O estilo antropológico próprio dos Sacerdotes do Coração de Jesus

Depois de termos ontem ido em peregrinação ao Santuário Nacional de Aparecida – uma vivência muito profunda, na qual pude como que tocar na alma brasileira tão profundamente religiosa e mariana –, continuámos hoje os trabalhos do nosso seminário sobre a «Anthropologia Cordis».

O tema geral deste quarto dia era procurar, a partir dos Escritos Espirituais  do Padre Dehon, se há um determinado «estilo» antropológico que nos identifique.

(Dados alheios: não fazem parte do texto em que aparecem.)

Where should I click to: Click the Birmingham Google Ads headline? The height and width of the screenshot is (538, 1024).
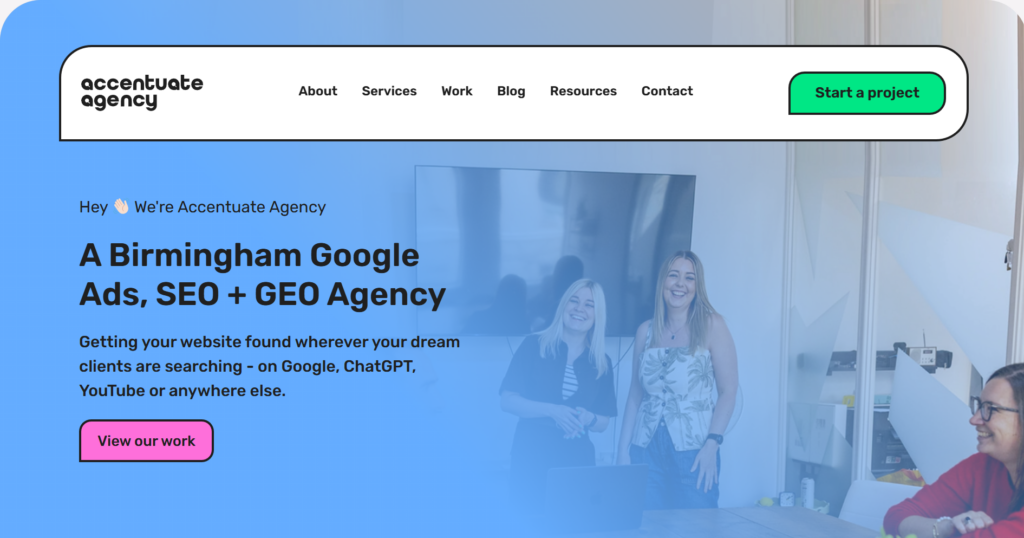coord(263,275)
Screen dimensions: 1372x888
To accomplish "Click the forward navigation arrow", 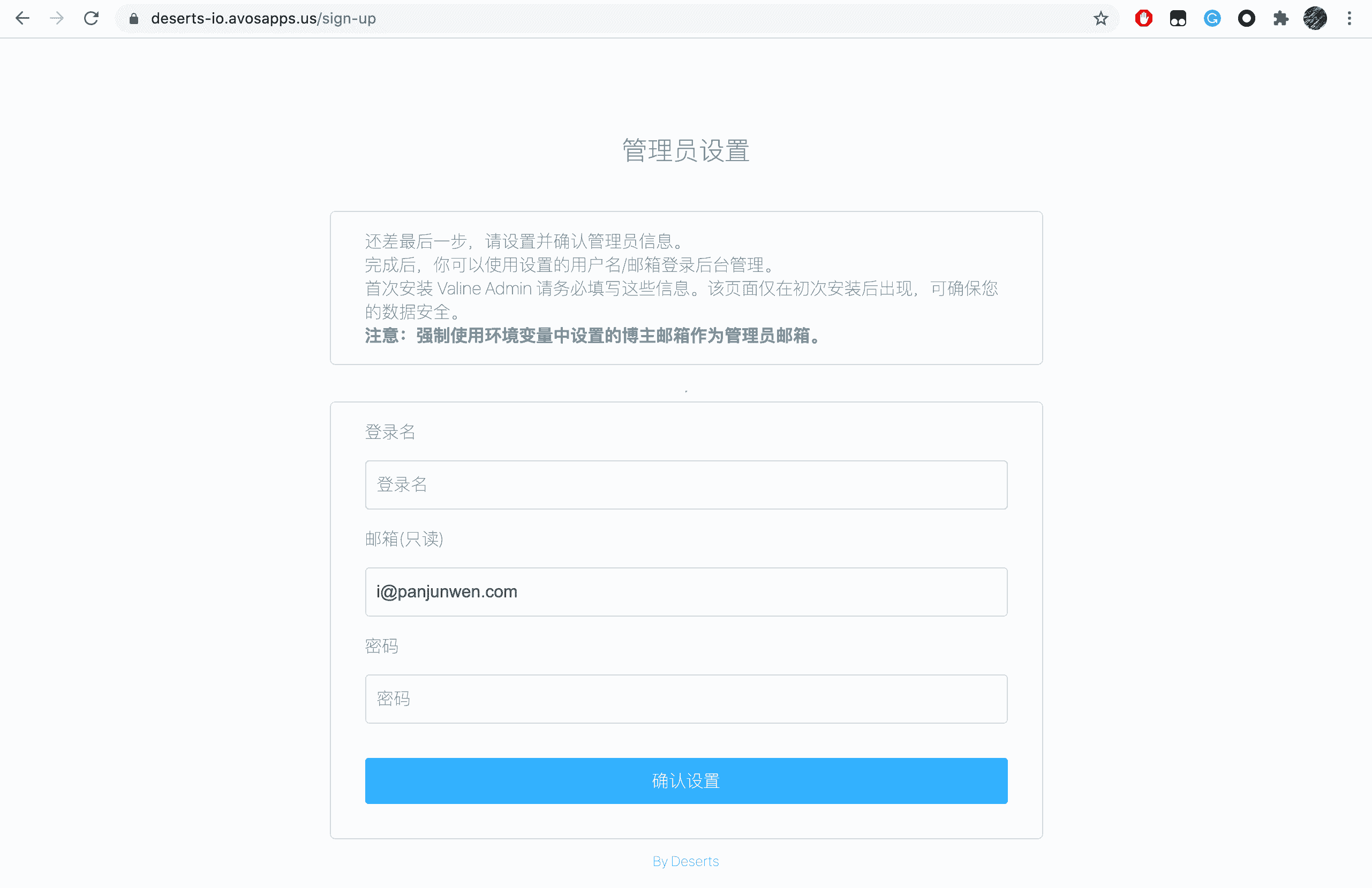I will pos(56,18).
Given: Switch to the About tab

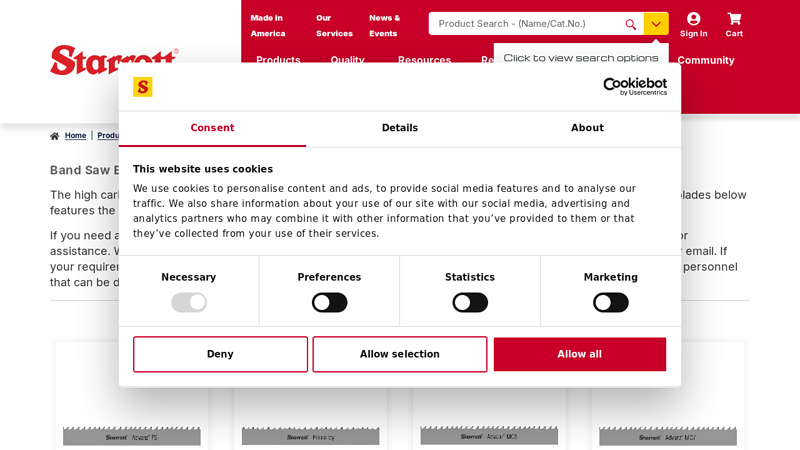Looking at the screenshot, I should [x=587, y=128].
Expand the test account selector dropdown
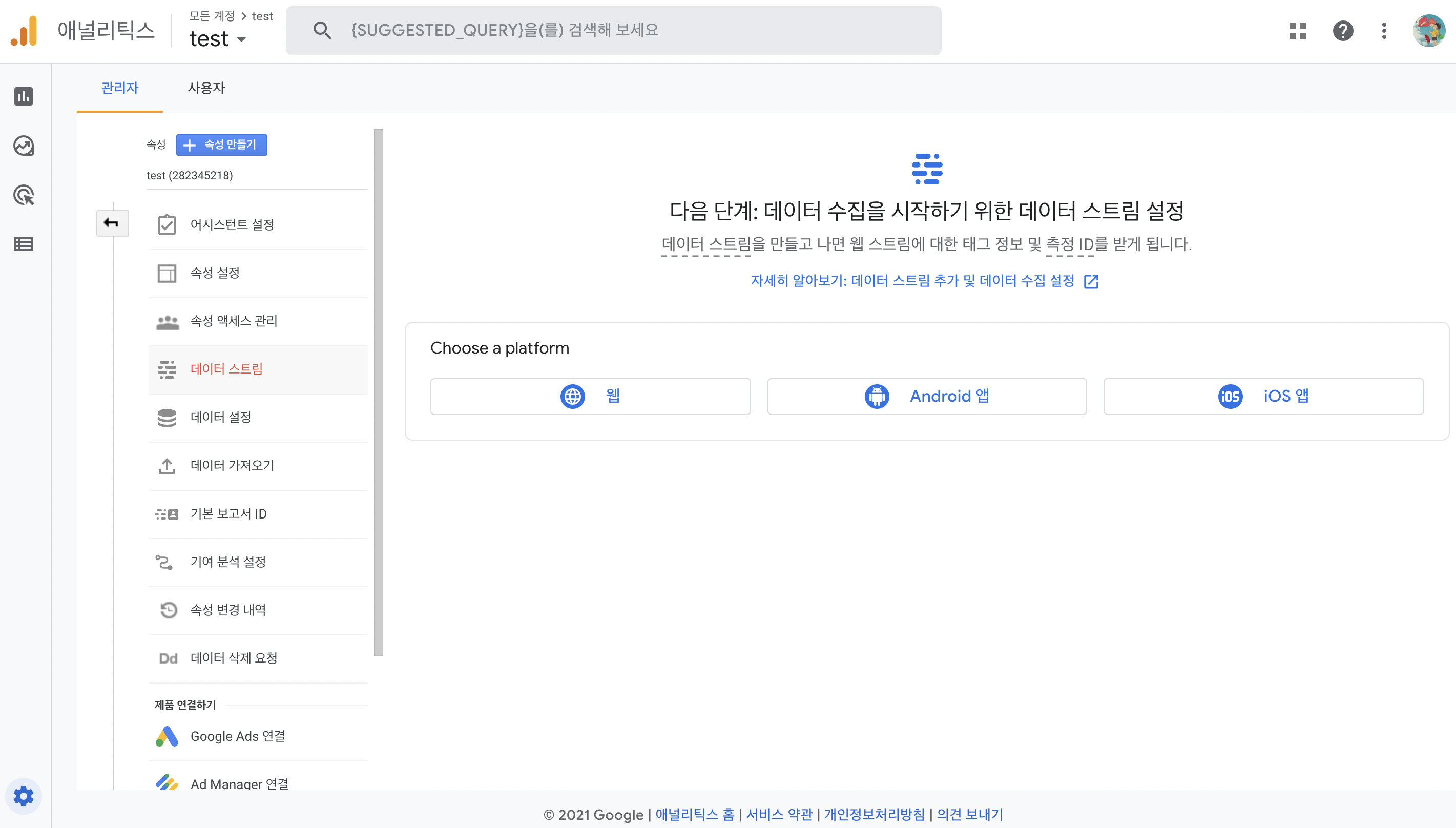Image resolution: width=1456 pixels, height=828 pixels. [218, 38]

O tom foi dado pela comunicação do teólogo italiano Marcelo Neri, que pertence à Itália Setentrional e é professor no norte da Alemanha, num instituto próximo da Dinamarca.

O conferencista começou por identificar três dificuldades que se colocam ao leitor actual dos escritos do Padre Dehon: intimismo, devocionismo e a própria linguagem. Depois procurou fazer um ensaio hermenêutico, no sentido de identificar o seu «estilo», acabando por mostrar, reconstruindo, a riqueza teológica e espiritual do seu legado, e que se concentra nesta pergunta fundamental: qual é o Deus que é digno de ser amado? Parece ser uma questão teórica, mas na realidade do que se trata é de descobrir a amabilidade de Deus e a presença do seu amor, do seu ágape, no mundo, mesmo no homem pecador, que transporta em si os sinais de Deus.

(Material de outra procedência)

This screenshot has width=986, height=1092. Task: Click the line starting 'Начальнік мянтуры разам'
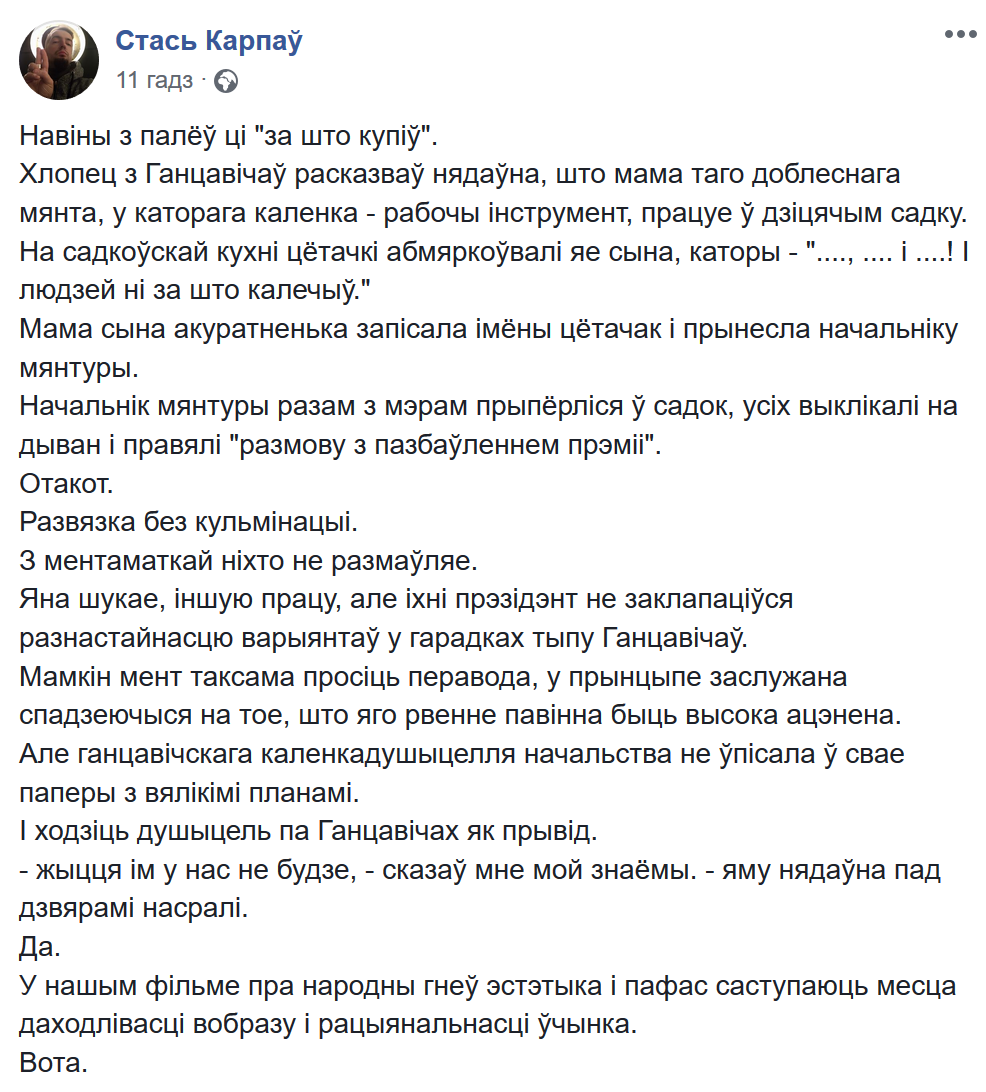[489, 407]
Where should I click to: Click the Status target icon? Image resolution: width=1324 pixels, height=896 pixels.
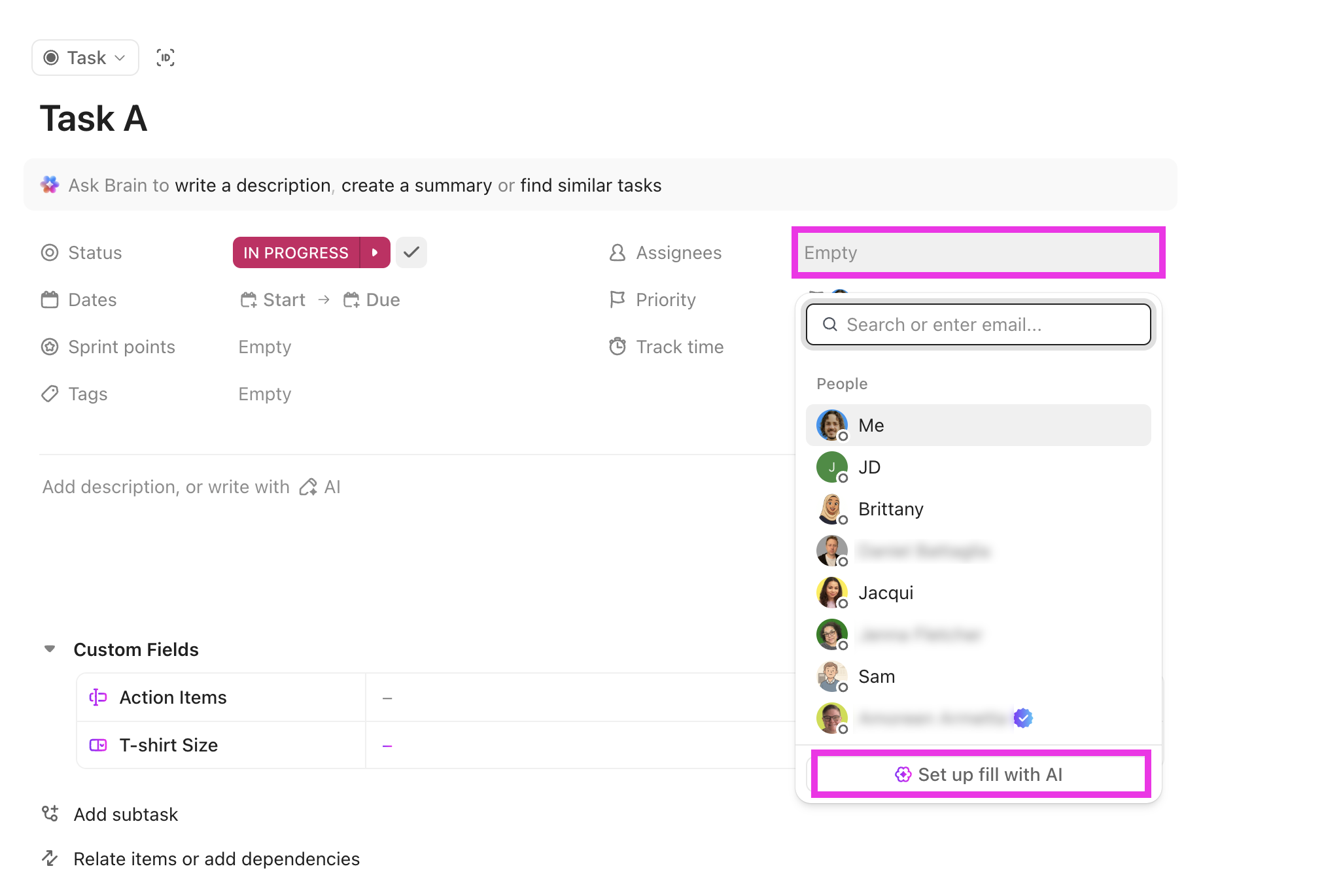click(x=50, y=252)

Na linha de Santo Agostinho e mesmo de S. Francisco de Assis, trata-se de amar o homem e o mundo por Deus, a partir de Deus. Este foi o estilo do Padre Dehon; esta é a nossa herança e o nosso desafio, em torno de duas categorias ou figuras que caracterizam o seu estilo: confiança e dom.

Marcelo Neri aflorou, sem grandes desenvolvimentos, um tema que me é muito caro e sublinhá-lo foi um dos meus contributos no debate, tanto em grupo como no plenário: a geração como experiência originária, na sua vertente trinitária e na sua vertente antropológica. Como experiência originária na Trindade é a geração eterna do Verbo. Na revelação ou na economia, é a relação abbática, o ser Filho do Filho e a participação do crente nesta filiação.

Na parábola do filho pródigo, o pecado dos dois filhos consiste em não quererem ser filhos, e, por conseguinte, em não quererem ser irmãos. O pródigo, no regresso, pede para ser tratado comoservo; e o outro lamenta-se porque serviu sempre, e nunca teve um cabrito. Isto tem enormes implicações antropológicas e comunitárias. Como cristãos e como religiosos somos, de facto,irmãos, que se aceitam, não se escolhem, e perceber o que seja ser filho e ser irmão, nisso consiste a graça que distingue os cristãos e que nos deveria distinguir, e que encontraria na confiança e no dom a sua figura e o seu estilo.